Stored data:
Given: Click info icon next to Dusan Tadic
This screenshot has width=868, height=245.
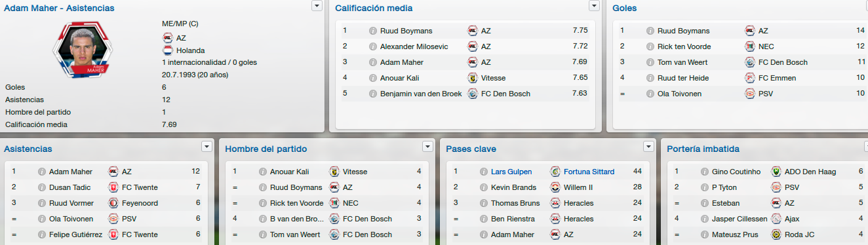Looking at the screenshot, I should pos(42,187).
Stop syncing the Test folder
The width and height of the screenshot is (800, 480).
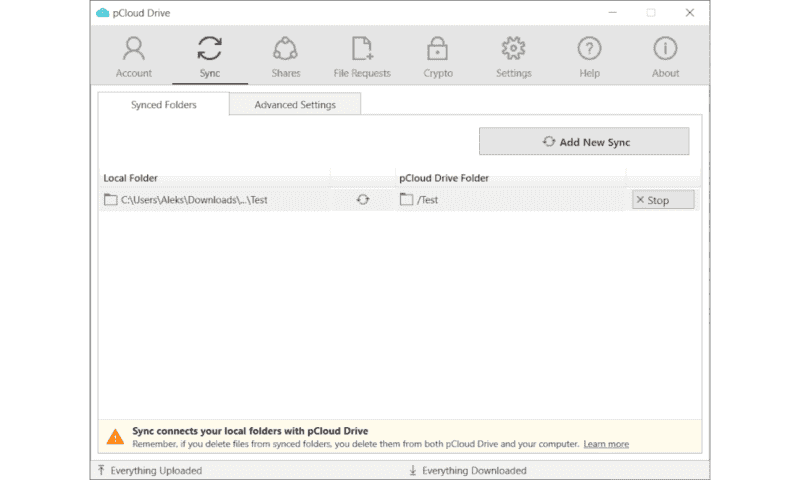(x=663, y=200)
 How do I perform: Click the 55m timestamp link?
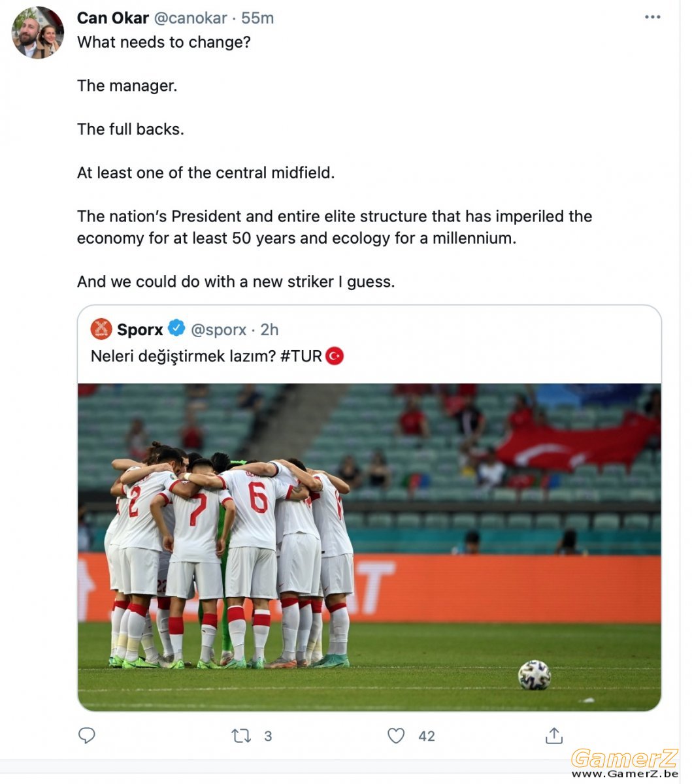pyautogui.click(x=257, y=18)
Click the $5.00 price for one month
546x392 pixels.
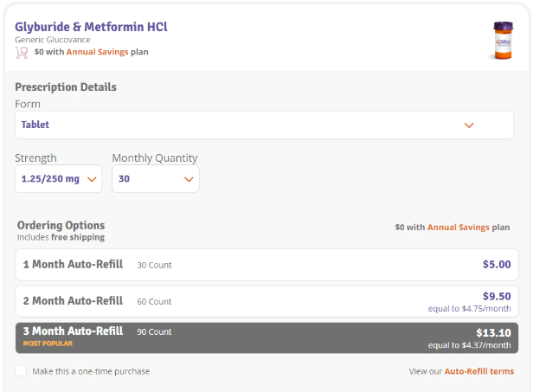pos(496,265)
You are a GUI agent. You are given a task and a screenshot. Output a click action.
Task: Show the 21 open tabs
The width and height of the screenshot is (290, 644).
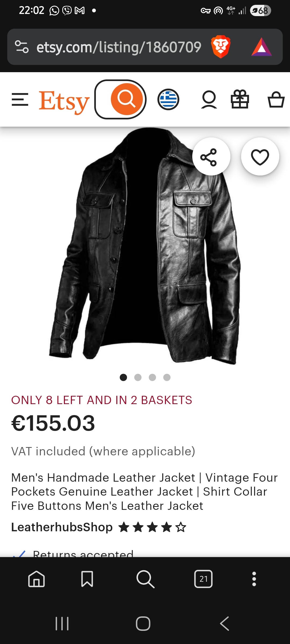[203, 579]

==

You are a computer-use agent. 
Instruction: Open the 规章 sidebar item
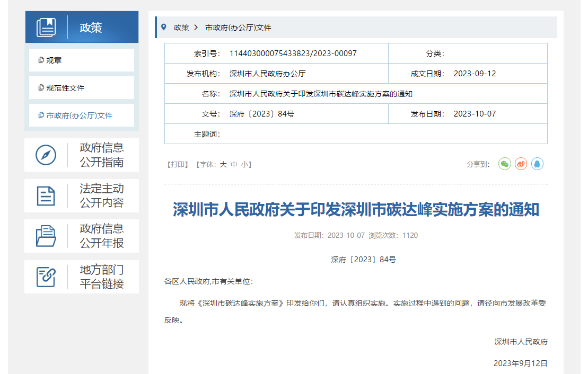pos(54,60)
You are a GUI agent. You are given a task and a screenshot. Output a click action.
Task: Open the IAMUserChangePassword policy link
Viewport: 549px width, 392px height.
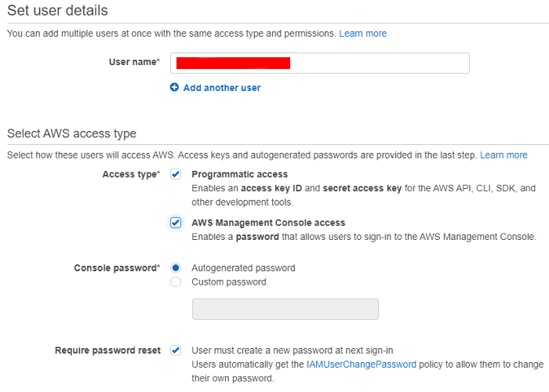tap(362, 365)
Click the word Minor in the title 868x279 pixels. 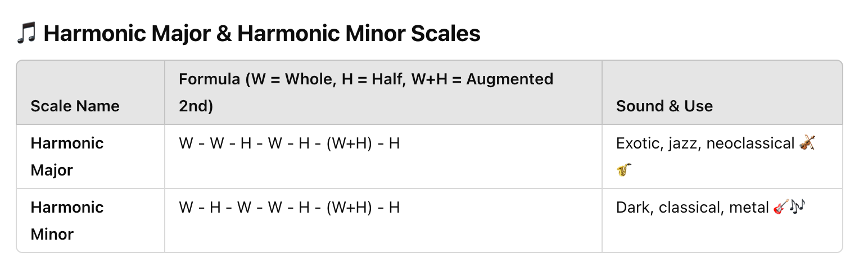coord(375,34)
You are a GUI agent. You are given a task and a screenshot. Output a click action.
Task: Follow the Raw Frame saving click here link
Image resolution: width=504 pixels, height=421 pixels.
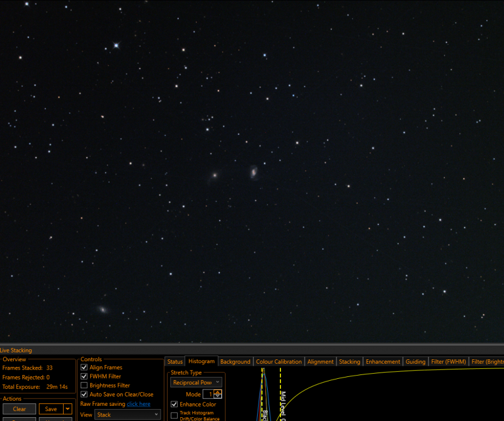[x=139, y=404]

#### Task goal:
Reproduce exactly the lines above that run from the one with "Given: Click info icon next to Dusan Tadic" to the one with "Click the $5.00 price for one month", both included, leaving pictures out.

#### Solution to the problem:
Given: Click info icon next to Dusan Tadic
This screenshot has width=868, height=245.
Looking at the screenshot, I should pos(42,187).
Stop syncing the Test folder
The width and height of the screenshot is (800, 480).
(x=663, y=200)
 How do I perform: Click the 55m timestamp link?
pyautogui.click(x=257, y=18)
Click the $5.00 price for one month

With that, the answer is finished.